Would you reproduce the data below exactly, please, leaving out its images?

++++++++++

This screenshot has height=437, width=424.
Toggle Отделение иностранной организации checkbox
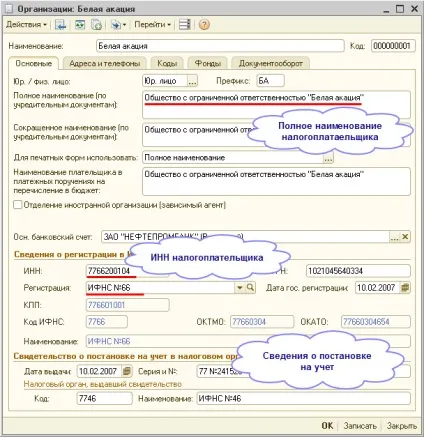[17, 205]
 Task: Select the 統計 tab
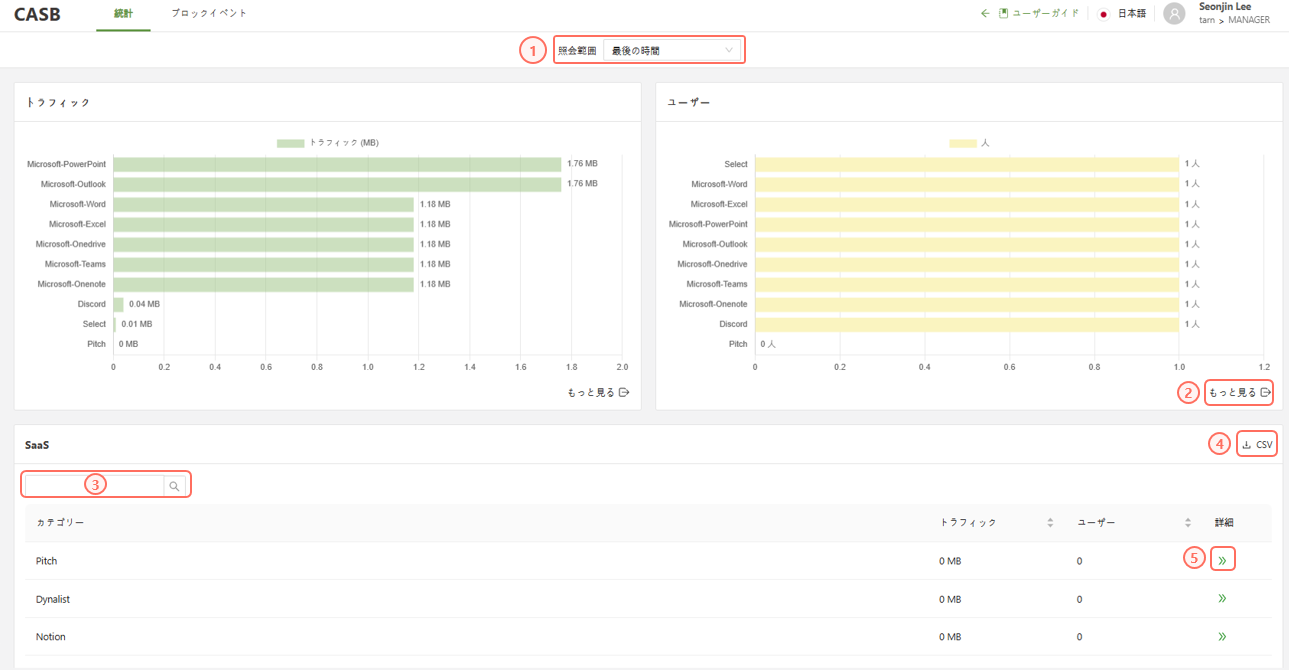point(123,13)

++++++++++

FINISHED TASK →
This screenshot has height=437, width=424.
Toggle Отделение иностранной организации checkbox
[17, 205]
 Task: Select the 統計 tab
point(123,13)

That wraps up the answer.